AARP, AMA, and AAFP Favor Use of Telemedicine for Medicare Patients
AARP is also in favor of expanding Medicare coverage for telemedicine services, as are the American Medical Association (AMA) and the American Academy of Family Physicians (AAFP), which says telemedicine has the potential for improving healthcare quality and reducing costs, particularly for disabled patients and those without reliable transportation to medical offices.Medicare Advantage providers that cover telemedicine believe that it improves the consumer healthcare experience and allows patients to receive care almost immediately, around the clock, every day of the year. And although seniors are more likely to have complex health histories, telemedicine is no riskier for them than for their children and grandchildren. Online telemedicine providers are acutely aware of what they can handle via telemedicine, and when they need to advise patients to head to the hospital or schedule an in-person visit.
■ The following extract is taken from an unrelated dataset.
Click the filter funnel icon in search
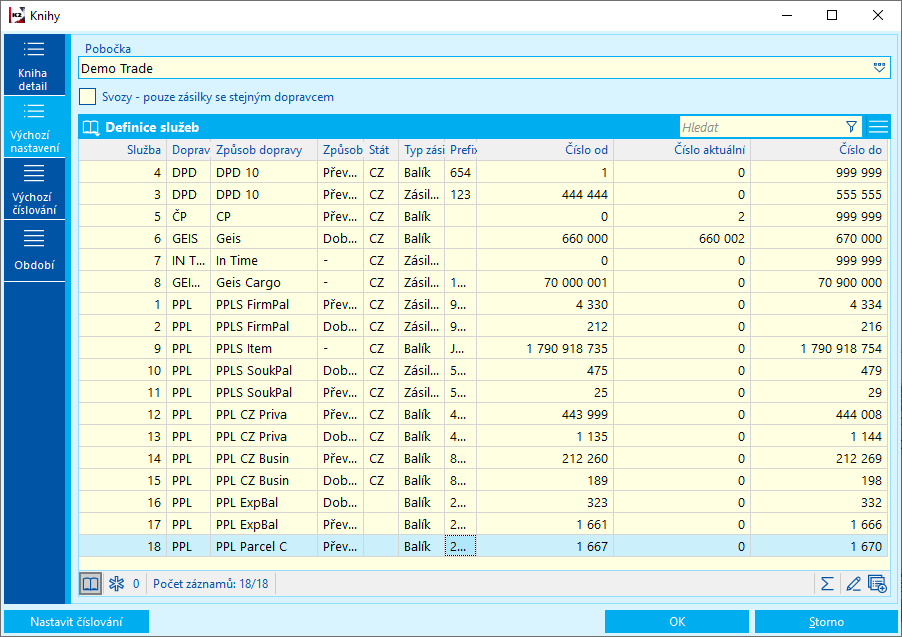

Even Reimbursed at the Same Rate, Medicare Saves With Telemedicine
A December 2014 report titled “Assessment of the Feasibility and Cost of Replacing In-Person Care with Acute Care Telehealth Services” says that even if Medicare reimburses telemedicine at the same rate it does traditional care, it will save money. Assuming a telemedicine visit costs $50 to provide, each visit saves over $100 compared to the cost of providing an in-person visit. Replacing in-person acute care with telemedicine visits and reimbursing them at the same rate as in-person visits could potentially save Medicare an estimated $45 per visit.
The report also argues that the fear of overutilization is unfounded, and such problems would only occur if more than one-third of patients use telemedicine when they would have otherwise done nothing. Furthermore, the cost of follow-up care after telemedicine visits is expected to be less than the $104 “worst case” cost Medicare pays for follow-up for in-person care.
As Medicare reimburses more telemedicine services, it’s likely more private insurers will start to do the same. Currently Aetna, Cigna, and Highmark are three of the main private insurers that reimburse telemedicine services, but more are expected to follow suit over the next few years. This may happen even if Medicare maintains a conservative approach to reimbursing telemedicine services.